To know or to realize God is a process, and we can only know God as we get to know
the way in which He has revealed Himself. Thus if we know His will, we make a
beginning; if we know His grace, His love, His wisdom and His faithfulness we are
growing up in the realization of God.  To fully know God would mean a perfect
comprehension of all His attributes and the mysteries of His Being, but, like the love of
Christ, this passeth knowledge. The magnitude of the theme however must not deter us;
we each have our measure, and more is not expected of us. Let us, however, observe the
connecting links that unite the opening knowledge of His will with the closing knowledge
of Himself.
His will--wisdom--walk--all pleasing--God.

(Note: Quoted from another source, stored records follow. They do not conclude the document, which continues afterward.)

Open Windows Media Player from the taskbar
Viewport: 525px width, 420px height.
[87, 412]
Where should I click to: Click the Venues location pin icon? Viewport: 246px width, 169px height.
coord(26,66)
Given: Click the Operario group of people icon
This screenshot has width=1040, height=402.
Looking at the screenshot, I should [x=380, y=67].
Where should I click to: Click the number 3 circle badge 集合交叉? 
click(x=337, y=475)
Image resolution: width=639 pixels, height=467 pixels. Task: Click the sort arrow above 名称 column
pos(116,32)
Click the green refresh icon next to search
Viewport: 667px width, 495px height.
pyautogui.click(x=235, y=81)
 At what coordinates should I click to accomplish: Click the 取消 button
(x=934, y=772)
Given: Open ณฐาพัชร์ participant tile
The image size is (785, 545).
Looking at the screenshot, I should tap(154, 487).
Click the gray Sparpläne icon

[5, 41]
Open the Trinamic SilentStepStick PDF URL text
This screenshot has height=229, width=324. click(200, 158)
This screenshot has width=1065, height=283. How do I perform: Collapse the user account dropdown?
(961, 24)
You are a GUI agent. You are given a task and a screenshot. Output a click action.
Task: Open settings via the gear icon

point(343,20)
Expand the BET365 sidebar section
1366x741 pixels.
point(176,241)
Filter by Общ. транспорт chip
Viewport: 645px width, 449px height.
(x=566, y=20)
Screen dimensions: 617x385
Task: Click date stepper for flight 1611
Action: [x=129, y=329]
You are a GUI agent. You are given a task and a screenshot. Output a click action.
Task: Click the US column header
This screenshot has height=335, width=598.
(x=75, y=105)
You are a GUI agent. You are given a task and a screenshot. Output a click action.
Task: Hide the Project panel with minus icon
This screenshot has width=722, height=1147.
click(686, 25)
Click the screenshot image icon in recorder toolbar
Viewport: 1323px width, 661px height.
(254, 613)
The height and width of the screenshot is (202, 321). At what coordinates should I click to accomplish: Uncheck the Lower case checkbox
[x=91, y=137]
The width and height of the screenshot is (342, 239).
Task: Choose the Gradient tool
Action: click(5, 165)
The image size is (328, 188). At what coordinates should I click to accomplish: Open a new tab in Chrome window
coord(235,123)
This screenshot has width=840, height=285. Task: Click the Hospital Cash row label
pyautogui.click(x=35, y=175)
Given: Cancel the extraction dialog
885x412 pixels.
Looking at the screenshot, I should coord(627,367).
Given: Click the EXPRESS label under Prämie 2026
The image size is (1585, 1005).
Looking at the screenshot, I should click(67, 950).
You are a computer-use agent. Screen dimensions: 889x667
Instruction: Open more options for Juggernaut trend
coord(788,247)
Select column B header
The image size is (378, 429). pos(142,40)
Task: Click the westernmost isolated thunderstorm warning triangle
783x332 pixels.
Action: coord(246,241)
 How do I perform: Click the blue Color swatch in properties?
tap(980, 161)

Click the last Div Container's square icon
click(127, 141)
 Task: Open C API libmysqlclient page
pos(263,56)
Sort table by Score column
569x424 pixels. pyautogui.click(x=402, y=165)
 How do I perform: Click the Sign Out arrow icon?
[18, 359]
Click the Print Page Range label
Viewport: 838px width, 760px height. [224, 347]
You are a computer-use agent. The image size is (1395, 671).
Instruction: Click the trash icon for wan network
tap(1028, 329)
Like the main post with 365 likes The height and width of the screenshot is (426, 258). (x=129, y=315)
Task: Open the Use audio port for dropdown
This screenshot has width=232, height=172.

The walk too is of an extraordinarily high standard.  Eph. 4: exhorts us to walk
worthy of our calling, and Phil. 1: exhorts us to live worthy of the gospel, but Col. 1:
exhorts us to walk worthy of the Lord. How can this be attained? Only by closely
following the course here laid down. It is impossible to think of walking worthy of the
Lord while contravening His Will. So far as we are concerned His Will is His Word. His
Word being given to us, we need, as Eph. 1: 15-19 showed, the transforming power of
prayer, so that revelation may be turned into realization, and the "spirit" of that revelation
may be given us, or, as Col. 1: puts it, "in all wisdom and spiritual understanding".
A walk that is worthy of the Lord will be unto all pleasing. The great desire of the
heart will be that He may be well pleased with us. This will have the negative effect of
making us independent of the approval of man. Well pleasing is not confined to sound
speech; it is inclusive. It is the Lord's good pleasure that the root shall produce fruit, and
consequently this Colossians prayer is for an all-round development and growth in grace.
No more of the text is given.